Puis il s’habille des vêtemens de son ennemi et va se présenter au shériff comme étant Guy de Gisborne lui-même apportant la tête de Robin Hood. Ce trait passablement cruel, et qui est unique dans le cycle de Robin Hood, réveille plus d’un souvenir de l’histoire de la vieille Angleterre. On ne peut s’empêcher de songer à ces proscrits qu’on définissait de véritables loups, dont on apportait la tête pour recevoir la récompense : A tempore que utlagatus est (outlawed) caput gerit lupinum, dit un auteur du temps de Richard Ier, cité par Ritson; « du moment qu’il est déclaré outlaw, sa tête est celle d’un loup. » Ne semble-t-il pas même qu’on retrouve ici je ne sais quel souvenir confus de la loi d’anglaiserie ? Quand les barons normands chassaient dans les forêts, souvent une flèche inconnue venait leur donner la mort; il y eut même des princes qui périrent ainsi, frappés par un ennemi qu’on n’apercevait jamais. Comme le meurtrier caché dans les bois échappait toujours, et d’ailleurs était protégé dans sa fuite par la population saxonne, on levait une amende sur le canton où l’on trouvait le corps d’un Normand assassiné. Au lieu de livrer le coupable, les populations payaient ou bien mutilaient le corps, de manière qu’on ne pût reconnaître s’il était normand ou anglais. Si cette mutilation de la tête de Guy de Gisborne était une vague réminiscence de celles qu’on faisait réellement pour échapper à la loi normande, ne serait-ce pas un curieux exemple de l’altération poétique des traditions ?

**EXERCICES**
• 1. Reformulez sous forme de liste le paragraphe du texte sur Robin Hood qui commence par « Puis il s’habille », en conservant ses faits principaux.
• 2. Relevez tous les noms de personnes cités dans le texte sur Robin Hood.
• 3. Rédigez la suite du texte sur Robin Hood, à partir de sa dernière phrase.
Vous n’aurez pas besoin du matériel pour ce travail.

**JEU DE DONNÉES**
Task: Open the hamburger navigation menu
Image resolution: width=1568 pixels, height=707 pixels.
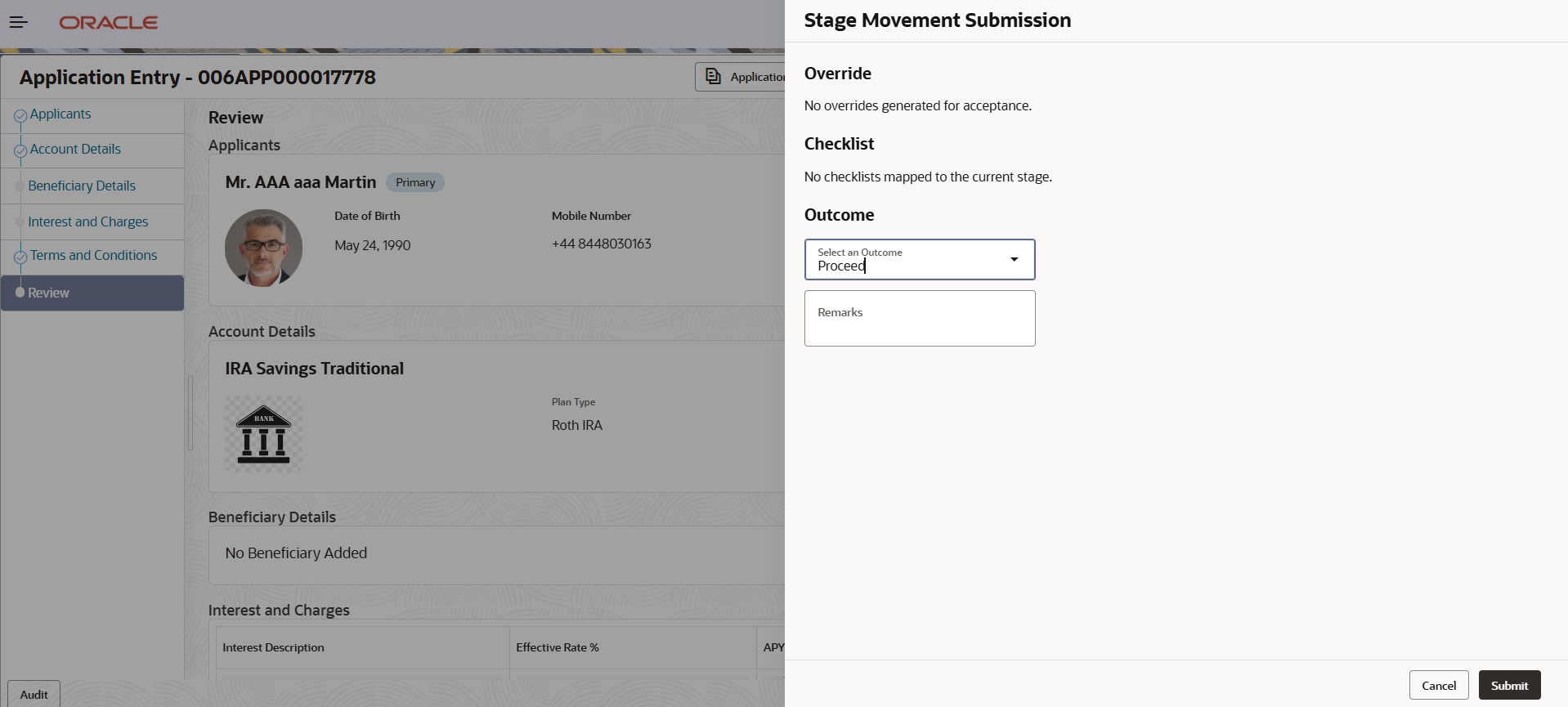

**RÉPONSES PAR EXERCICE**
• 1.
- Il revêt les habits de son ennemi et se présente au shériff en se faisant passer pour Guy de Gisborne apportant la tête de Robin Hood.
- Ce trait assez cruel, unique dans le cycle de Robin Hood, rappelle l’histoire de la vieille Angleterre.
- Les proscrits étaient assimilés à des loups dont on apportait la tête contre une récompense, selon un auteur du temps de Richard Ier cité par Ritson.
- On peut aussi y voir un souvenir confus de la loi d’anglaiserie.
- Des barons normands, et même des princes, mouraient dans les forêts, frappés par la flèche d’un ennemi invisible.
- Le meurtrier échappait toujours, protégé par la population saxonne, et une amende était levée sur le canton où l’on trouvait le corps.
- Plutôt que de livrer le coupable, les habitants payaient ou mutilaient le corps pour qu’on ne puisse reconnaître s’il était normand ou anglais.
- Si la mutilation de la tête de Guy de Gisborne est une réminiscence de ces pratiques, ce serait un curieux exemple d’altération poétique des traditions.

• 2. Guy de Gisborne, Robin Hood, Richard Ier, Ritson

• 3.
Robin Hood et le Potier, ballade fort ancienne, puisqu’on la fait remonter quelquefois jusqu’au XIVe siècle, commence une nouvelle veine dans le cycle du franc-archer. Robin, ayant imaginé un piège qu’il veut tendre au shériff, arrête sur la route un potier qui menait à Nottingham sa charrette remplie de sa marchandise. Robin est battu. Il a recours aux moyens de douceur obtient du potier qu’il lui cède sa charrette et sa marchandise, et se rend à Nottingham. Là il se défait bien vite de son chargement, vendant trois pence ce qui en valait cinq. « Hommes et femmes disaient tout bas : Ce potier ne fera jamais ses affaires. » Mais Robin ne songe pas à réussir dans le commerce : c’est au shériff qu’il en veut. Il fait présent à la femme du shériff des pots qui lui restent; cette gracieuseté la gagne à Robin Hood, qui est invité à dîner. Après le dîner, le tir de l’arc et les paris; on cause de Robin Hood. Le faux potier promet au shériff de lui montrer Robin Hood; il l’emmène à la forêt, le rançonne, et le renvoie avec un présent pour sa femme.

« Tu es venu à cheval, et tu t’en retourneras à pied. Salue bien ta femme de ma part; c’est une excellente personne.

« Je lui enverrai un blanc palefroi, qui marche à l’amble aussi vite que le vent; pour l’amour de votre femme, je ne vous ferai pas plus de chagrin. »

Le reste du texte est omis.